Osmotic regulation of aldose reductase protein synthesis in renal medullary cells

Abstract

Renal medullary cells are normally exposed to high extracellular NaCl as part of the urinary concentrating mechanism. They react to this stress by accumulating sorbitol and other organic osmolytes. PAP-HT25, a line of epithelial cells derived from rabbit renal inner medulla, expresses this response. In hypertonic medium, these cells accumulate large amounts of sorbitol. There is a large increase in the amount of aldose reductase, which catalyzes production of sorbitol from glucose. The purpose of the present study was to investigate whether the aldose reductase protein increases because of faster synthesis or slower degradation. We measured the rate of synthesis and degradation of aldose reductase protein by pulse-chase with [35S]methionine, followed by immunoprecipitation with specific antiserum and autoradiography. The protein synthesis rate was 6 times greater in cells grown in hypertonic (500 mosmol/kg) medium, than in those grown in normal (300 mosmol/kg) medium.
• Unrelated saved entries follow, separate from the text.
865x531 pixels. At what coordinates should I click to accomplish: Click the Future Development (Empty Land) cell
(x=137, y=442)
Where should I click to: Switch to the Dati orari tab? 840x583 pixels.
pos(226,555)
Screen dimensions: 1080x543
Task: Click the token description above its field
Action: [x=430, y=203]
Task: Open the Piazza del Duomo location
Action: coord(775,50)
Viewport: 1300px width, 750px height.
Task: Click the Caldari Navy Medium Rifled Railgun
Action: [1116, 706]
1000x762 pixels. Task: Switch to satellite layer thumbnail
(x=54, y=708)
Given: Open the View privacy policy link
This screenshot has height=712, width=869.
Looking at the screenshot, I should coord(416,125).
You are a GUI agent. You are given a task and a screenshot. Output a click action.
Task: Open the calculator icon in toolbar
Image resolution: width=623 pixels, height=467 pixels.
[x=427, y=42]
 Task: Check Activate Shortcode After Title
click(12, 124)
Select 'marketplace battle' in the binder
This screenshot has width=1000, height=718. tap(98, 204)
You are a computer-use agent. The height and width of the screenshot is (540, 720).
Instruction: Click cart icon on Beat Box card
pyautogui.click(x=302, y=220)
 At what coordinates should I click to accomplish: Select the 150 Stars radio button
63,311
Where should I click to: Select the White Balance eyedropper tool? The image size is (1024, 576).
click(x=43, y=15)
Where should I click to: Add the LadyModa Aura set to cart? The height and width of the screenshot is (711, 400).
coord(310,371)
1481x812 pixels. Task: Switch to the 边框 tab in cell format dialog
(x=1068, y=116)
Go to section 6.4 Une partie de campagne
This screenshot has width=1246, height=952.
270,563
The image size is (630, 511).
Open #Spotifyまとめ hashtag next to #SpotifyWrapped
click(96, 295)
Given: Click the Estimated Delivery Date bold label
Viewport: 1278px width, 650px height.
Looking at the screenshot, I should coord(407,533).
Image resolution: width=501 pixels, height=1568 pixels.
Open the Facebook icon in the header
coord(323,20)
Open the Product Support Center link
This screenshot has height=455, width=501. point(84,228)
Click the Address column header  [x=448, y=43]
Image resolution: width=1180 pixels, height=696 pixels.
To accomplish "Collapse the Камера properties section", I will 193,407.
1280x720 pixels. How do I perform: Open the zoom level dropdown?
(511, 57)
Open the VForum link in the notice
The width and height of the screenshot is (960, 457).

When control cells were switched to hypertonic medium, the synthesis rate increased 15-fold by 24 h, then decreased to 11-fold after 48 h. In contrast, synthesis rate continued to increase past 24 h when accumulation of sorbitol was prevented by inhibiting aldose reductase activity with Tolrestat. Thus, there is a feedback mechanism by which cellular sorbitol accumulation inhibits aldose reductase protein synthesis. Degradation of aldose reductase protein was slow (only about 25% in 3 days) and was not affected by osmolality. Thus, the osmoregulatory increase in aldose reductase protein is due to an increase in its synthesis rate and not to any change in its degradation.